Exercise – Please quote exactly the opening lines of the data, from the first line to the one where "550x350 pixels." appears.

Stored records
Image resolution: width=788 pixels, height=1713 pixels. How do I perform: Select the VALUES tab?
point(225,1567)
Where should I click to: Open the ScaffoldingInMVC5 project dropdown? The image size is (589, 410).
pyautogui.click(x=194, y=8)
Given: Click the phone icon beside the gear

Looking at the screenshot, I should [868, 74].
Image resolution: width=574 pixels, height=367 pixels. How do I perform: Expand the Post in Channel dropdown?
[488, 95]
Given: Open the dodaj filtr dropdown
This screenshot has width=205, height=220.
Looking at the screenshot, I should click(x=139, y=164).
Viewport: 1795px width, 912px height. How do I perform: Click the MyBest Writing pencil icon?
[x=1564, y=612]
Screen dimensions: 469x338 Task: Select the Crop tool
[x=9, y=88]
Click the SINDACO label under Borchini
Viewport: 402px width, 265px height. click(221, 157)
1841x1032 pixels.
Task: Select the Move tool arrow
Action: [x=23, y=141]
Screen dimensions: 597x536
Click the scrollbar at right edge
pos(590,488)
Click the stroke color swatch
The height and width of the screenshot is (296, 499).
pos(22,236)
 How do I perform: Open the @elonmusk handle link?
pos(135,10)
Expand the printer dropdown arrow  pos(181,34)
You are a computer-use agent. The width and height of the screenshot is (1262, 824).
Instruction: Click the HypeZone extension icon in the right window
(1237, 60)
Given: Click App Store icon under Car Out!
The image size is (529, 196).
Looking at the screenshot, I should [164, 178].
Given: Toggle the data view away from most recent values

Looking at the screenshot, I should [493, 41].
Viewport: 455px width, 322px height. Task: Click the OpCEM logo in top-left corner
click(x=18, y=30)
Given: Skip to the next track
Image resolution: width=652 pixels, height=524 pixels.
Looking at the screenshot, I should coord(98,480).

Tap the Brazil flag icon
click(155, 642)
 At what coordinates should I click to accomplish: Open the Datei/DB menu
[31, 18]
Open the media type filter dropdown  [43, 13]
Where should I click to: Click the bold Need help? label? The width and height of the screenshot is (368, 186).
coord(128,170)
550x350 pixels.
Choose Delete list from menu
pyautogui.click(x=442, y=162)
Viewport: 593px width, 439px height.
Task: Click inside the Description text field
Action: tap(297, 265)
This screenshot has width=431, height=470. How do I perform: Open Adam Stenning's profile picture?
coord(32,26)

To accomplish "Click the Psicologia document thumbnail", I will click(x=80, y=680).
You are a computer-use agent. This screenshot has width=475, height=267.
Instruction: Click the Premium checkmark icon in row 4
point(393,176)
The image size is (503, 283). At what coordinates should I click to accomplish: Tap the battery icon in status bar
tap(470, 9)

Worked solution –
Image resolution: width=788 pixels, height=1713 pixels. How do I perform: Select the VALUES tab?
point(225,1567)
Where should I click to: Open the ScaffoldingInMVC5 project dropdown? The image size is (589, 410).
pyautogui.click(x=194, y=8)
Given: Click the phone icon beside the gear

Looking at the screenshot, I should [868, 74].
Image resolution: width=574 pixels, height=367 pixels. How do I perform: Expand the Post in Channel dropdown?
[488, 95]
Given: Open the dodaj filtr dropdown
This screenshot has width=205, height=220.
Looking at the screenshot, I should click(x=139, y=164).
Viewport: 1795px width, 912px height. How do I perform: Click the MyBest Writing pencil icon?
[x=1564, y=612]
Screen dimensions: 469x338 Task: Select the Crop tool
[x=9, y=88]
Click the SINDACO label under Borchini
Viewport: 402px width, 265px height. click(221, 157)
1841x1032 pixels.
Task: Select the Move tool arrow
Action: [x=23, y=141]
Screen dimensions: 597x536
Click the scrollbar at right edge
pos(590,488)
Click the stroke color swatch
The height and width of the screenshot is (296, 499).
pos(22,236)
 How do I perform: Open the @elonmusk handle link?
pos(135,10)
Expand the printer dropdown arrow  pos(181,34)
You are a computer-use agent. The width and height of the screenshot is (1262, 824).
Instruction: Click the HypeZone extension icon in the right window
(1237, 60)
Given: Click App Store icon under Car Out!
The image size is (529, 196).
Looking at the screenshot, I should [164, 178].
Given: Toggle the data view away from most recent values

Looking at the screenshot, I should [493, 41].
Viewport: 455px width, 322px height. Task: Click the OpCEM logo in top-left corner
click(x=18, y=30)
Given: Skip to the next track
Image resolution: width=652 pixels, height=524 pixels.
Looking at the screenshot, I should coord(98,480).

Tap the Brazil flag icon
click(155, 642)
 At what coordinates should I click to accomplish: Open the Datei/DB menu
[31, 18]
Open the media type filter dropdown  [43, 13]
Where should I click to: Click the bold Need help? label? The width and height of the screenshot is (368, 186).
coord(128,170)
550x350 pixels.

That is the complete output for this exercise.